Matrice. Due giorni fa, era il 2 agosto, 46º anniversario della strage di Bologna. La Meloni ha parlato genericamente di “terrorismo feroce” e La Russa ha scritto “matrice fascista” tra virgolette, come se fosse una battuta, esortando a cercare nuove verità nonostante svariate sentenze definitive che accertano la matrice nera degli stragisti. Se non facessero un po’ schifo, farebbero quasi pena.
Quarant’anni di Idiozie a nastro propagandare da mexdaset hanno condotto questo popolo alla più completa ignoranza, in andata e di ritorno.
La maggioranza dei babbuini INDIGENI è stata abituate a DEpensare, a fidarsi esclusivamente del pensiero di un capo che decida per tutti, a non esercitare un proprio pensiero critico in autonomia. Oggi il loro massimo sforzo è rilanciare i soliti slogan delle centrali propagandistiche fasciolegaioli come un esercito di pappagallini ammaestrati:
Zecche rosse, comunisti col Rolex, Buonisti, sinistri, amici di Hamas, Propal, ambientalisti ideologizzati, risorse boldriniane, difesa dei confini, difesa della razza da Trapani al Tarvisio, difesa della religione Senza mai frequentare una chiesa e leggere un Vangelo, difesa del presepe, nostalgia della £ira dimenticando l’inflazione al 20% e i Bot al 16%, nostalgia delle partecipate Statali che generavano 70/80.000 miliardi di deficit ogni anno, coperti con nuove emissioni di titoli di Stato da parte del Tesoro che controllava Bankitalia e ponendo le basi per il gigantesco debito pubblico che abbiamo ereditato.
Nostalgia di Craxi e dei ladrocinii su opere pubbliche, sulla ricostruzione post terremoto dell’Irpinia, sui lavori per strade. Autostrade, ferrovie, metropolitane e stadi a prezzi DECUPLICATI per la mangiatoia di Italia90.

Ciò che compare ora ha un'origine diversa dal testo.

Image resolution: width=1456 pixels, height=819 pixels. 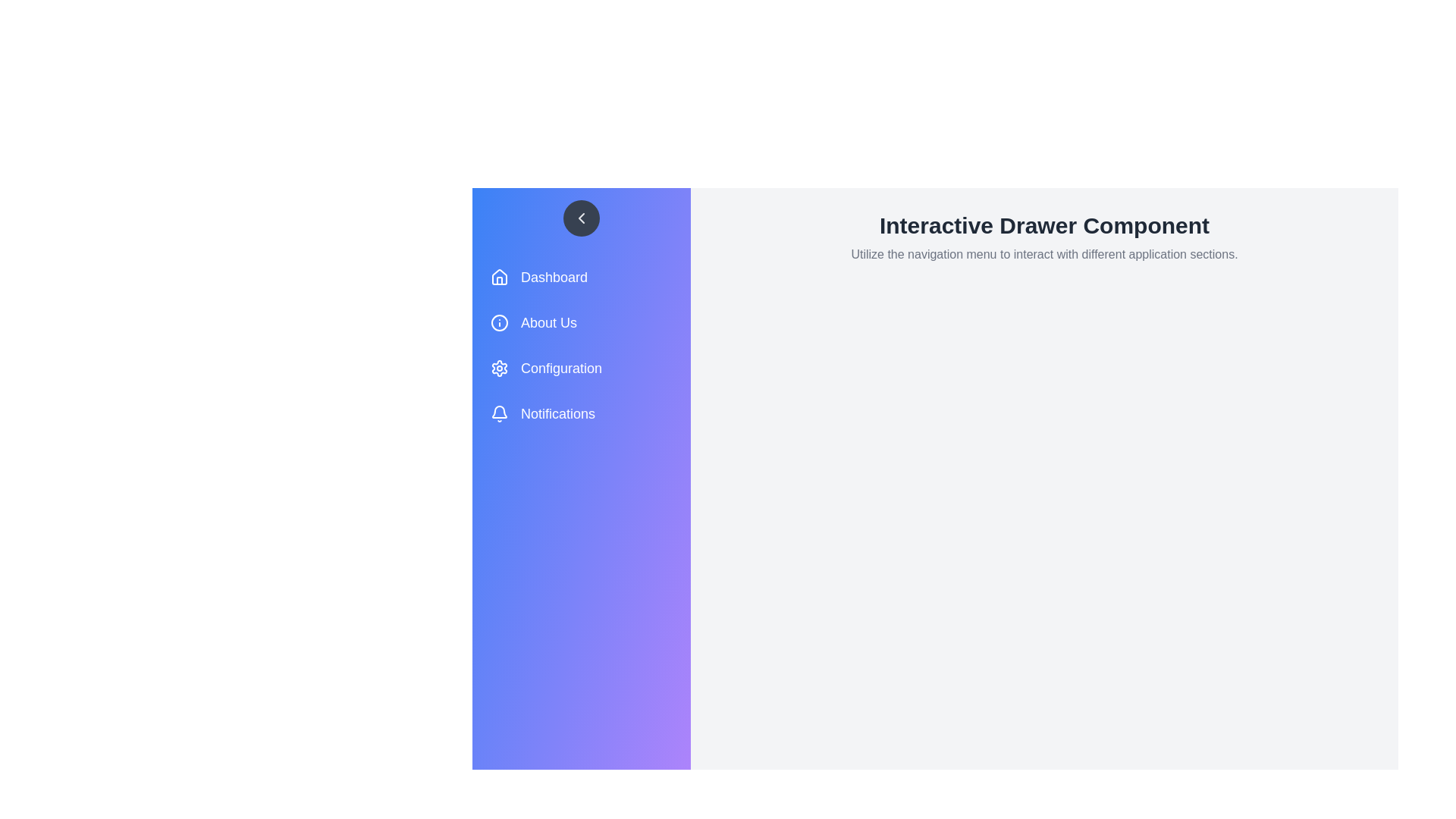 I want to click on the settings icon button, which has a circular design with a white stroke on a blue background, located in the navigation sidebar next to the 'Configuration' text label, so click(x=499, y=369).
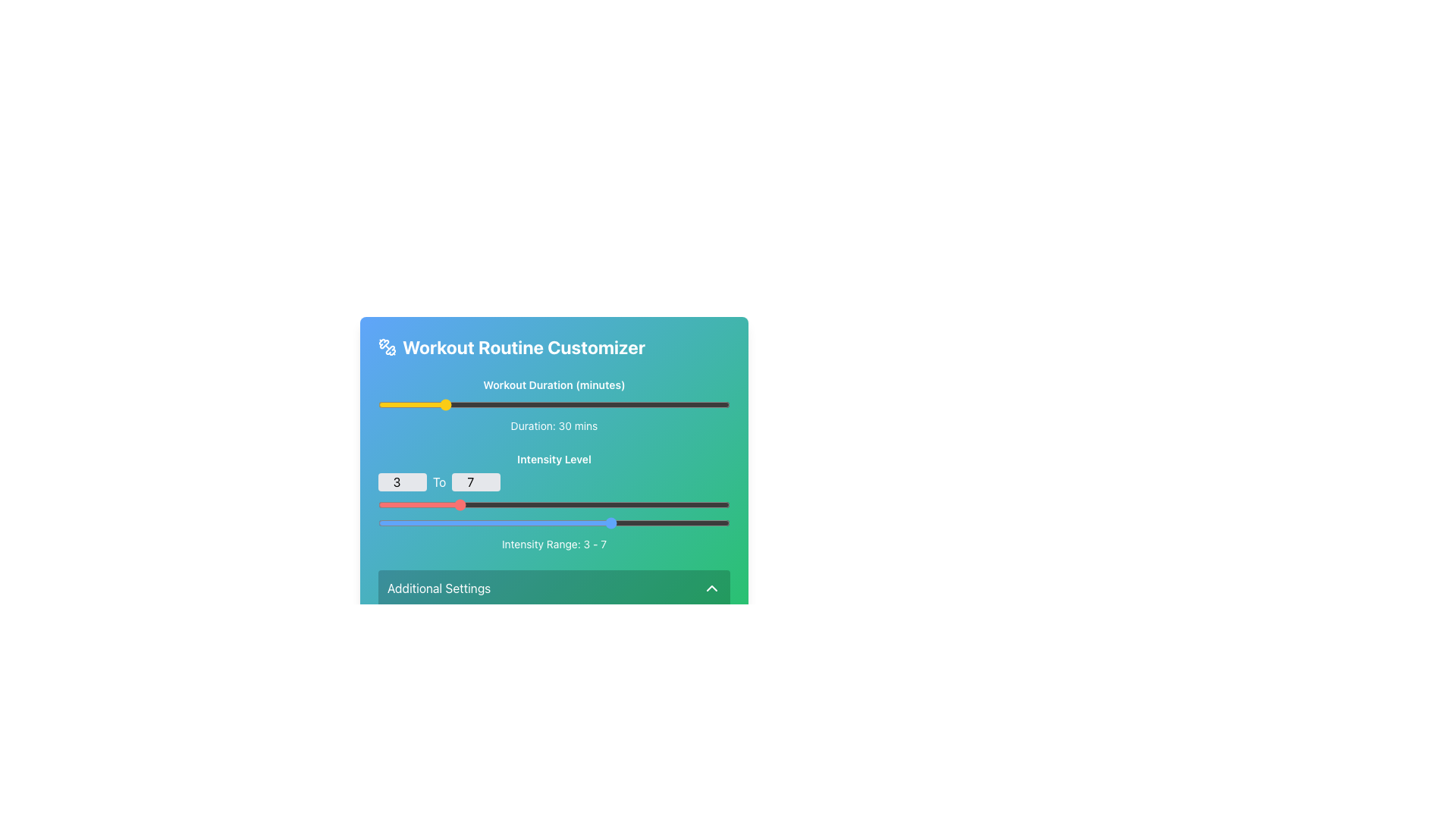  Describe the element at coordinates (634, 403) in the screenshot. I see `workout duration` at that location.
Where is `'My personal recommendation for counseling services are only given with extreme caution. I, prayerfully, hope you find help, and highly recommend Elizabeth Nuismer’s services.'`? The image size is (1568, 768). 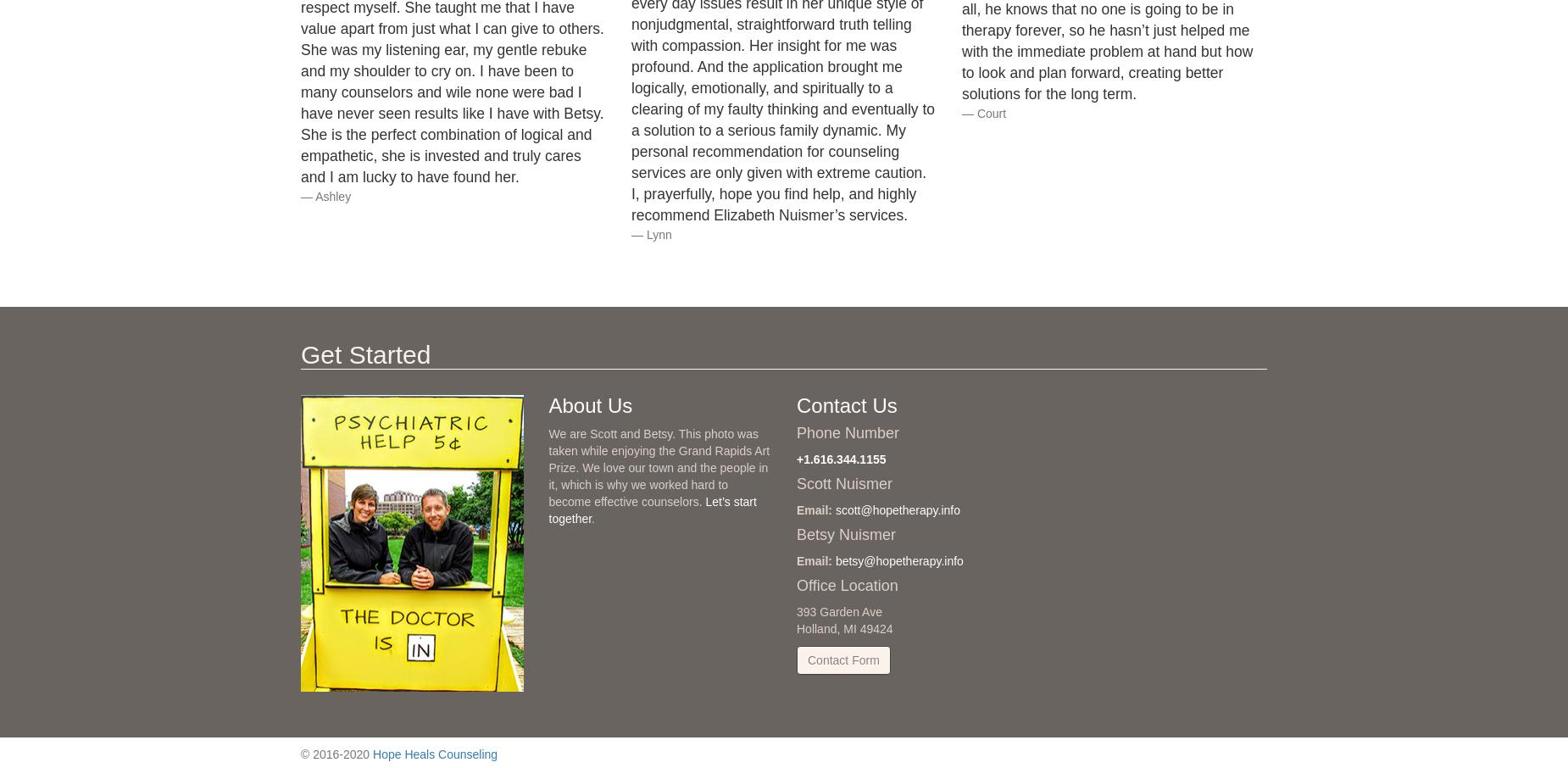
'My personal recommendation for counseling services are only given with extreme caution. I, prayerfully, hope you find help, and highly recommend Elizabeth Nuismer’s services.' is located at coordinates (779, 172).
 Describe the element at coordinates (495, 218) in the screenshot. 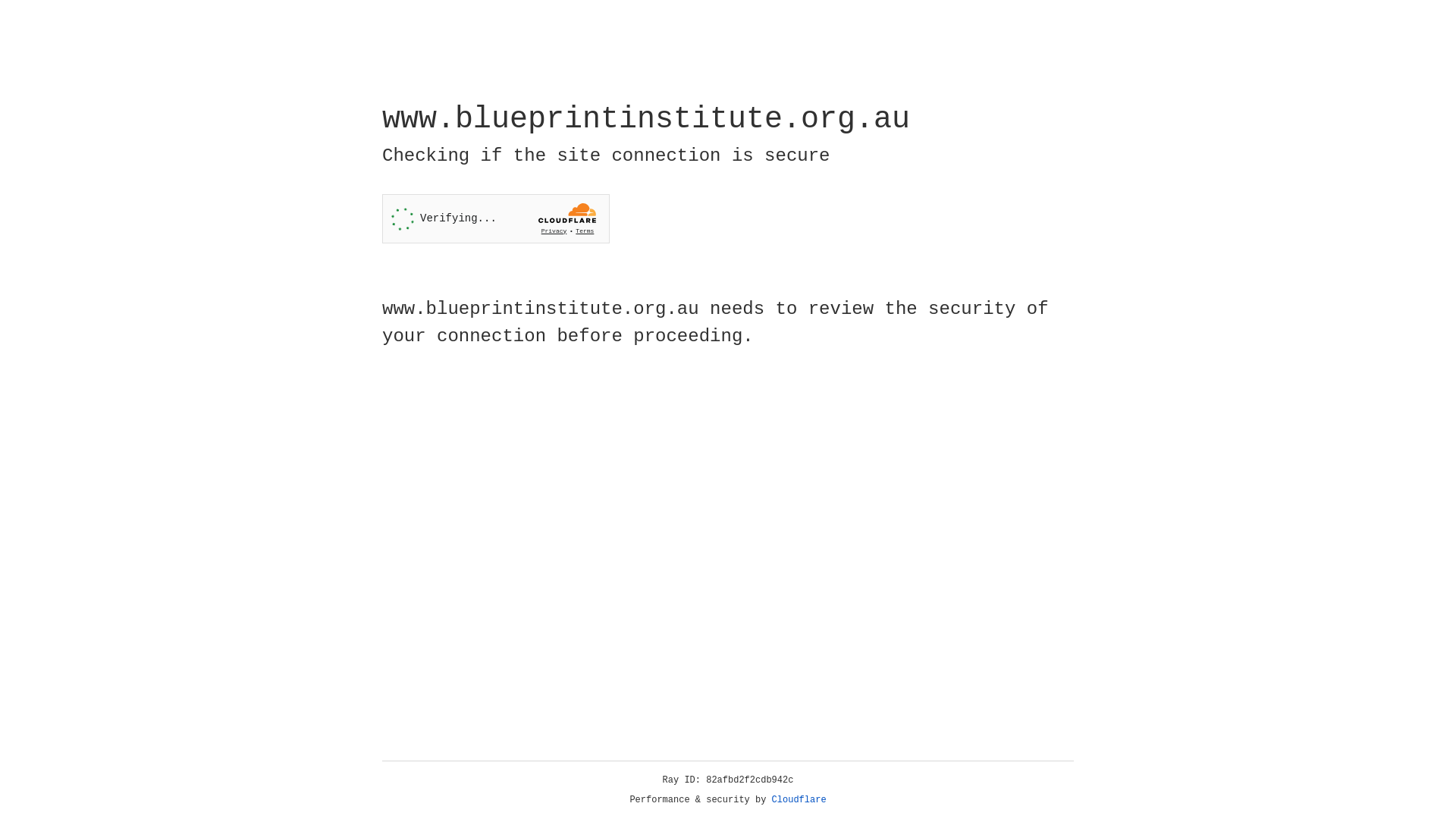

I see `'Widget containing a Cloudflare security challenge'` at that location.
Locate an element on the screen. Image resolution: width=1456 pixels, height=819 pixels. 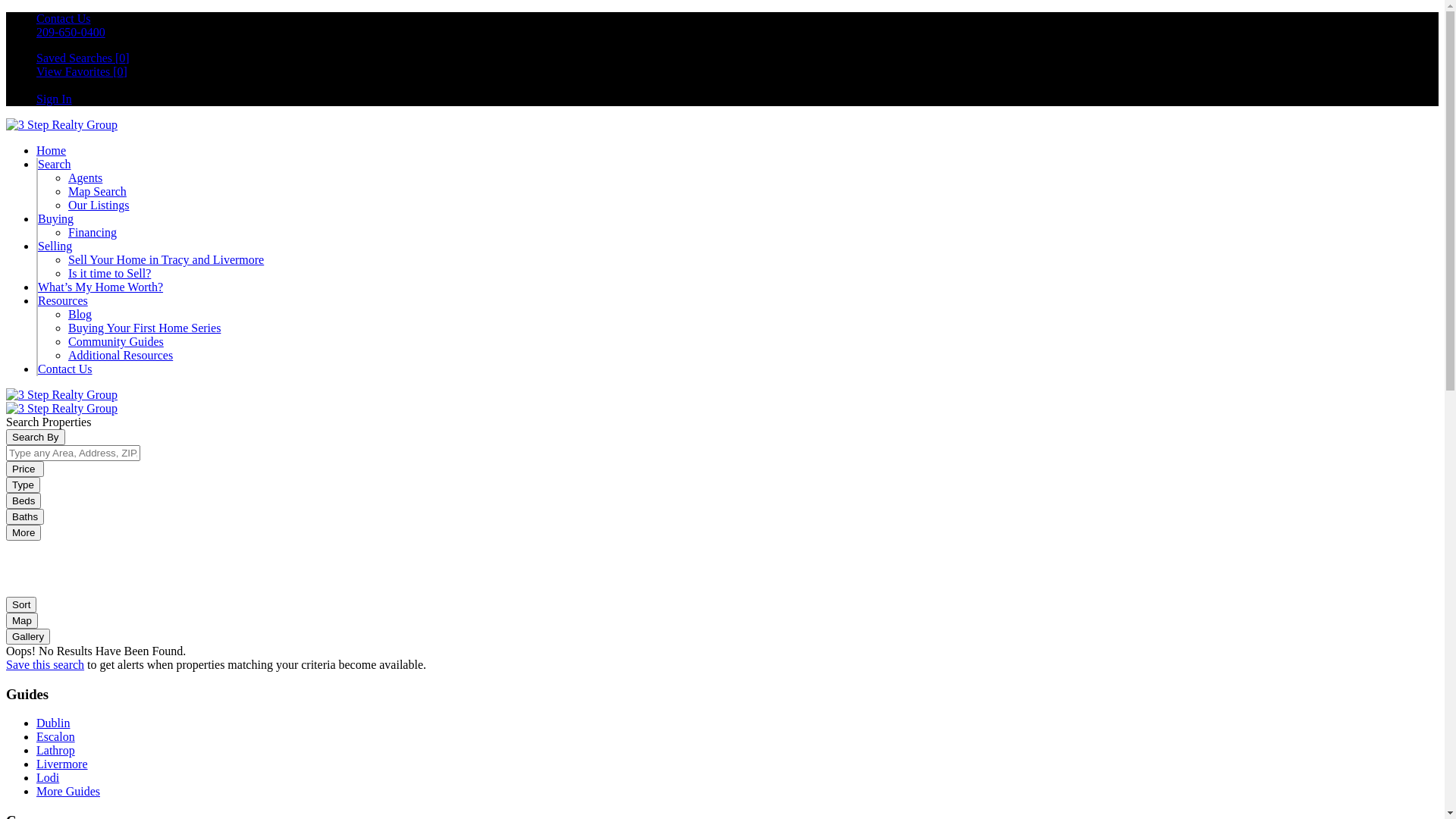
'Baths' is located at coordinates (25, 516).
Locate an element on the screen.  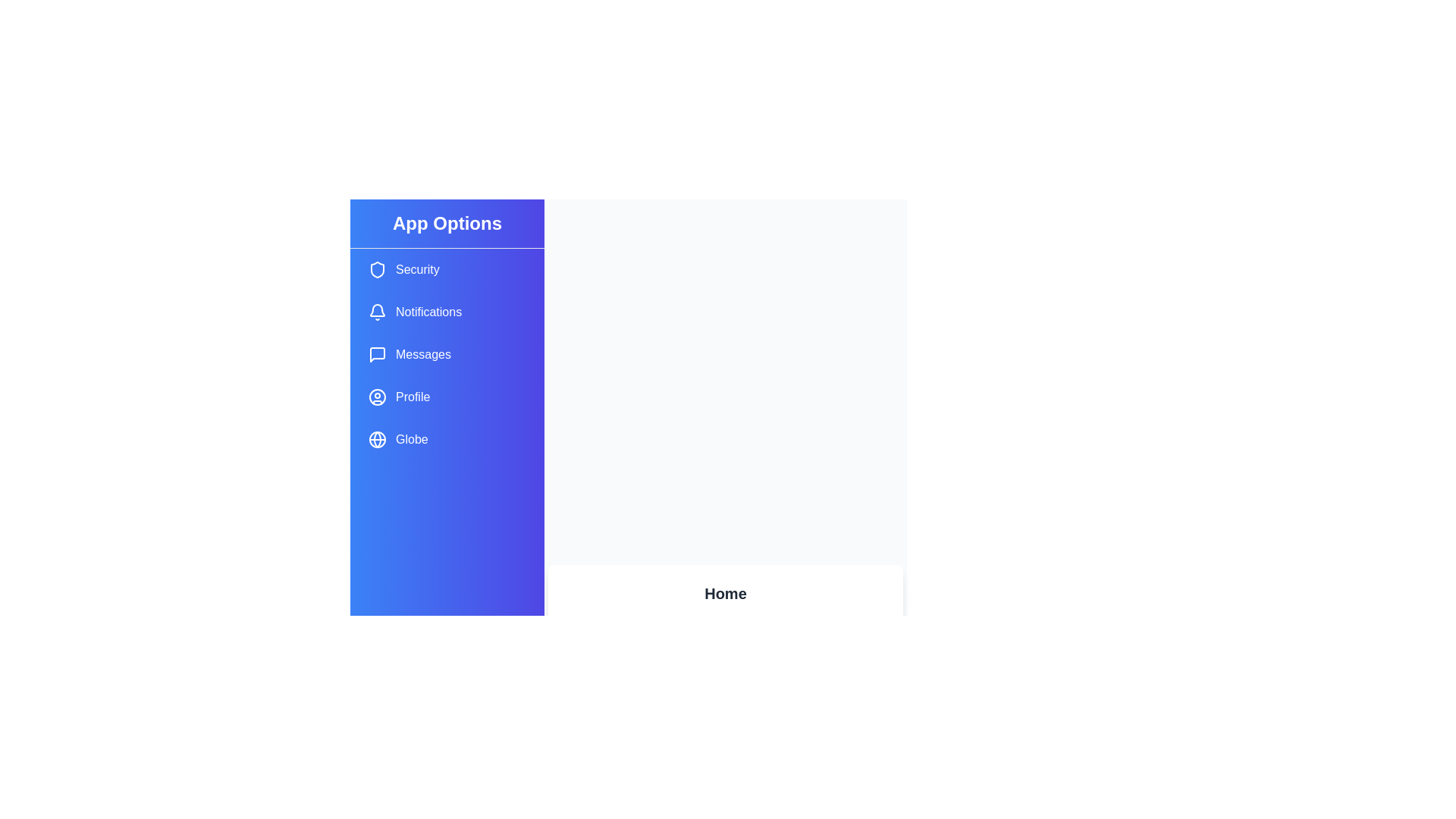
the sidebar item labeled Profile to see the visual change is located at coordinates (447, 397).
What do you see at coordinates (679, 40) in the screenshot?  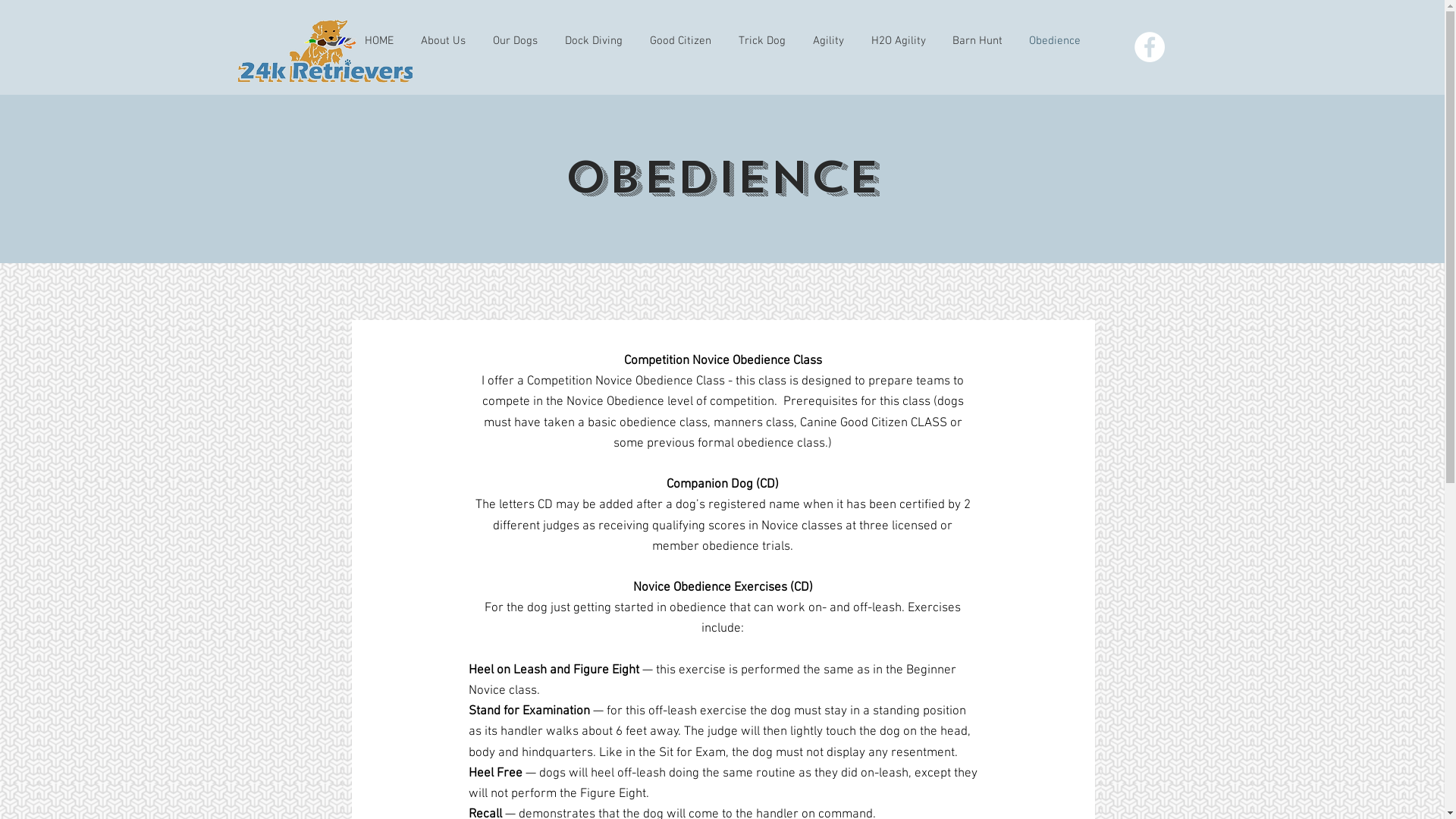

Attacco all’€uro fatto passare come innesco del nostro declino per i percettori di reddito fisso e pazienza se la perdita del potere d’acquisto abbia colpito quasi esclusivamente l’Italia.
Attacco ai professoroni, tipo Prodi o Conte, preferendo la verace Ignoranza coatta di una diplomata cameriera.
Attacco ai pacifinti che ostacolano le voglie di riarmo di pochi ricchissimi speculatori e lobbysti come il ministro della difesa, classica volpe messa a guardia del pollaio.
Attacco ai nemici di Trump facendosi piacere i Dazi e il GNL Usa a prezzo QUINTUPLO.
E tante altre idiozie, dalla caccia libera e Senza rispetto per le proprietà private, al rifiuto nel limitare l’inquinamento, all’attacco degli agricoltori alla UE mentre sfilano su giganteschi trattori americani John Deere con costi minimi oltre i 400.000€, che non potrebbero permettersi Senza i generosi contributi comunitari alle politiche agricole iper sussidiate con la PAC. E li vorrò vedere frignare più forte quando resteranno al verde.